(Beginning of EXTRACTED DATA)
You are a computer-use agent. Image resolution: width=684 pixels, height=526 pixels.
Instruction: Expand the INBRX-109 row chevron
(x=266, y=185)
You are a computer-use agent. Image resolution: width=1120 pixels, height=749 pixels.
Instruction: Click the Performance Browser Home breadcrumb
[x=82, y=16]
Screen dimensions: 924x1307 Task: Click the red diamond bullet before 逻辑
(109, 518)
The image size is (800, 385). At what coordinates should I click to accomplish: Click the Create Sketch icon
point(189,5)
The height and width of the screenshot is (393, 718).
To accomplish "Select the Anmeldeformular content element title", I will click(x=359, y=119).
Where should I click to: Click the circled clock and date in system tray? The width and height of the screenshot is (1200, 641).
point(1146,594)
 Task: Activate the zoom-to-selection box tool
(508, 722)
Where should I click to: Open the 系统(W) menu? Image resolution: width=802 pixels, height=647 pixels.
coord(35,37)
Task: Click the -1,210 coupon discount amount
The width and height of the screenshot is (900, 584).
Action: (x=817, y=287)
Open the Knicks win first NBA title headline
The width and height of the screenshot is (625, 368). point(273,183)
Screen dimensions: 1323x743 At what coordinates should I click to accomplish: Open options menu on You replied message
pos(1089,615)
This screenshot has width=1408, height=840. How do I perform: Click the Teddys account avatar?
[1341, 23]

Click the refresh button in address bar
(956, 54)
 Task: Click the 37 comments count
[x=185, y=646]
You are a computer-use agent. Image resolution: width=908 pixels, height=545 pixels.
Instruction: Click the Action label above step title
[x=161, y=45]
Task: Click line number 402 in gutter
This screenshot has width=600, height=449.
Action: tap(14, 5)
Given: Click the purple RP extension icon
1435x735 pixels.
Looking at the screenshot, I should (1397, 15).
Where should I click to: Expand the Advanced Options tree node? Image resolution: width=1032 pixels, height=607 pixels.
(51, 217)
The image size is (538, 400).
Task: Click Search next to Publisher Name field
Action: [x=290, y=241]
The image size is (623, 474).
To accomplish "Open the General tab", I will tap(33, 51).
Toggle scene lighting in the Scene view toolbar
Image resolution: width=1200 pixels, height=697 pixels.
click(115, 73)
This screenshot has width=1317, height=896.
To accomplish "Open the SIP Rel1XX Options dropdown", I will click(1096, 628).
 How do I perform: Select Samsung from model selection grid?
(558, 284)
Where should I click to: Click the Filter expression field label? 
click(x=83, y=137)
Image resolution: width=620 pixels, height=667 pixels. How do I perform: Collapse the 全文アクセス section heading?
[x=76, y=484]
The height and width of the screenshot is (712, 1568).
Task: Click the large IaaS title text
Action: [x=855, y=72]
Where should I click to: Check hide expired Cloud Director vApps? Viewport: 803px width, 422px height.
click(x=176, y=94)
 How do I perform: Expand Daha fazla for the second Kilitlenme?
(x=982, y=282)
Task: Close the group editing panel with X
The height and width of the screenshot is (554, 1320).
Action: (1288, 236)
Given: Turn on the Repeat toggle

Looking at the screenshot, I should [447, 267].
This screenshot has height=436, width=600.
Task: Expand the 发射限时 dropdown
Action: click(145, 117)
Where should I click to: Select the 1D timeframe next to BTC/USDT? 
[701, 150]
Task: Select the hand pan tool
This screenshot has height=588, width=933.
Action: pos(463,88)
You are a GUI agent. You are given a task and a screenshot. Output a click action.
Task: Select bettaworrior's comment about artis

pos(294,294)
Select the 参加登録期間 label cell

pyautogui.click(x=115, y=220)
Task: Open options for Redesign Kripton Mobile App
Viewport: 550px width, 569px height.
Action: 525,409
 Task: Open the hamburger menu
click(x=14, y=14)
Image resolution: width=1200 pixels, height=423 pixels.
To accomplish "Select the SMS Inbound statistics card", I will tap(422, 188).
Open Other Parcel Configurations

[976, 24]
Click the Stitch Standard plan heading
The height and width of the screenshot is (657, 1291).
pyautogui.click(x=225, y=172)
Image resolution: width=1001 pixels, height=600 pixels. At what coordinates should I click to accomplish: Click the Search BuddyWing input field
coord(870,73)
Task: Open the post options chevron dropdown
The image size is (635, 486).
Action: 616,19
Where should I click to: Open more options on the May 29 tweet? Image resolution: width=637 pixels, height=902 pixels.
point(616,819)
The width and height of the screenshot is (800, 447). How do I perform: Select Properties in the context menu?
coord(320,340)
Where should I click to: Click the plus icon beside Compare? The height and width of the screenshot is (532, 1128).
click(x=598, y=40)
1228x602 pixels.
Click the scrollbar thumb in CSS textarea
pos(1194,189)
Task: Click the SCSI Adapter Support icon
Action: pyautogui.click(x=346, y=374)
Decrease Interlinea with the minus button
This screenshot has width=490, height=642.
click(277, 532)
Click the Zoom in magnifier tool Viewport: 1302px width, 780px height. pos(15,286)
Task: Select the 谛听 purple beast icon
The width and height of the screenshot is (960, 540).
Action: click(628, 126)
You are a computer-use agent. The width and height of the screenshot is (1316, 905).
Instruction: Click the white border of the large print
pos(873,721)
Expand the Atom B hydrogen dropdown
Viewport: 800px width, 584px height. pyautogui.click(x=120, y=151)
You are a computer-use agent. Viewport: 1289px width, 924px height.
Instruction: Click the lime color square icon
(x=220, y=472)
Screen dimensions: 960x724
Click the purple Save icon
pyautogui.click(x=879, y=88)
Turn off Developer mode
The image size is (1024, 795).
(End of EXTRACTED DATA)
> **PROBLEM TO SOLVE**
Using the data above, reproduce every line exactly.

> **RESPONSE TO THIS EXERCISE**
You are a computer-use agent. Image resolution: width=684 pixels, height=526 pixels.
Instruction: Expand the INBRX-109 row chevron
(x=266, y=185)
You are a computer-use agent. Image resolution: width=1120 pixels, height=749 pixels.
Instruction: Click the Performance Browser Home breadcrumb
[x=82, y=16]
Screen dimensions: 924x1307 Task: Click the red diamond bullet before 逻辑
(109, 518)
The image size is (800, 385). At what coordinates should I click to accomplish: Click the Create Sketch icon
point(189,5)
The height and width of the screenshot is (393, 718).
To accomplish "Select the Anmeldeformular content element title", I will click(x=359, y=119).
Where should I click to: Click the circled clock and date in system tray? The width and height of the screenshot is (1200, 641).
point(1146,594)
 Task: Activate the zoom-to-selection box tool
(508, 722)
Where should I click to: Open the 系统(W) menu? Image resolution: width=802 pixels, height=647 pixels.
coord(35,37)
Task: Click the -1,210 coupon discount amount
The width and height of the screenshot is (900, 584).
Action: (x=817, y=287)
Open the Knicks win first NBA title headline
The width and height of the screenshot is (625, 368). point(273,183)
Screen dimensions: 1323x743 At what coordinates should I click to accomplish: Open options menu on You replied message
pos(1089,615)
This screenshot has width=1408, height=840. How do I perform: Click the Teddys account avatar?
[1341, 23]

Click the refresh button in address bar
(956, 54)
 Task: Click the 37 comments count
[x=185, y=646]
You are a computer-use agent. Image resolution: width=908 pixels, height=545 pixels.
Instruction: Click the Action label above step title
[x=161, y=45]
Task: Click line number 402 in gutter
This screenshot has width=600, height=449.
Action: tap(14, 5)
Given: Click the purple RP extension icon
1435x735 pixels.
Looking at the screenshot, I should (1397, 15).
Where should I click to: Expand the Advanced Options tree node? Image resolution: width=1032 pixels, height=607 pixels.
(51, 217)
The image size is (538, 400).
Task: Click Search next to Publisher Name field
Action: [x=290, y=241]
The image size is (623, 474).
To accomplish "Open the General tab", I will tap(33, 51).
Toggle scene lighting in the Scene view toolbar
Image resolution: width=1200 pixels, height=697 pixels.
click(115, 73)
This screenshot has width=1317, height=896.
To accomplish "Open the SIP Rel1XX Options dropdown", I will click(1096, 628).
 How do I perform: Select Samsung from model selection grid?
(558, 284)
Where should I click to: Click the Filter expression field label? 
click(x=83, y=137)
Image resolution: width=620 pixels, height=667 pixels. How do I perform: Collapse the 全文アクセス section heading?
[x=76, y=484]
The height and width of the screenshot is (712, 1568).
Task: Click the large IaaS title text
Action: [x=855, y=72]
Where should I click to: Check hide expired Cloud Director vApps? Viewport: 803px width, 422px height.
click(x=176, y=94)
 How do I perform: Expand Daha fazla for the second Kilitlenme?
(x=982, y=282)
Task: Close the group editing panel with X
The height and width of the screenshot is (554, 1320).
Action: (1288, 236)
Given: Turn on the Repeat toggle

Looking at the screenshot, I should [447, 267].
This screenshot has height=436, width=600.
Task: Expand the 发射限时 dropdown
Action: click(145, 117)
Where should I click to: Select the 1D timeframe next to BTC/USDT? 
[701, 150]
Task: Select the hand pan tool
This screenshot has height=588, width=933.
Action: pos(463,88)
You are a GUI agent. You are given a task and a screenshot. Output a click action.
Task: Select bettaworrior's comment about artis

pos(294,294)
Select the 参加登録期間 label cell

pyautogui.click(x=115, y=220)
Task: Open options for Redesign Kripton Mobile App
Viewport: 550px width, 569px height.
Action: 525,409
 Task: Open the hamburger menu
click(x=14, y=14)
Image resolution: width=1200 pixels, height=423 pixels.
To accomplish "Select the SMS Inbound statistics card", I will tap(422, 188).
Open Other Parcel Configurations

[976, 24]
Click the Stitch Standard plan heading
The height and width of the screenshot is (657, 1291).
pyautogui.click(x=225, y=172)
Image resolution: width=1001 pixels, height=600 pixels. At what coordinates should I click to accomplish: Click the Search BuddyWing input field
coord(870,73)
Task: Open the post options chevron dropdown
The image size is (635, 486).
Action: 616,19
Where should I click to: Open more options on the May 29 tweet? Image resolution: width=637 pixels, height=902 pixels.
point(616,819)
The width and height of the screenshot is (800, 447). How do I perform: Select Properties in the context menu?
coord(320,340)
Where should I click to: Click the plus icon beside Compare? The height and width of the screenshot is (532, 1128).
click(x=598, y=40)
1228x602 pixels.
Click the scrollbar thumb in CSS textarea
pos(1194,189)
Task: Click the SCSI Adapter Support icon
Action: pyautogui.click(x=346, y=374)
Decrease Interlinea with the minus button
This screenshot has width=490, height=642.
click(277, 532)
Click the Zoom in magnifier tool Viewport: 1302px width, 780px height. pos(15,286)
Task: Select the 谛听 purple beast icon
The width and height of the screenshot is (960, 540).
Action: click(628, 126)
You are a computer-use agent. The width and height of the screenshot is (1316, 905).
Instruction: Click the white border of the large print
pos(873,721)
Expand the Atom B hydrogen dropdown
Viewport: 800px width, 584px height. pyautogui.click(x=120, y=151)
You are a computer-use agent. Viewport: 1289px width, 924px height.
Instruction: Click the lime color square icon
(x=220, y=472)
Screen dimensions: 960x724
Click the purple Save icon
pyautogui.click(x=879, y=88)
Turn off Developer mode
The image size is (1024, 795).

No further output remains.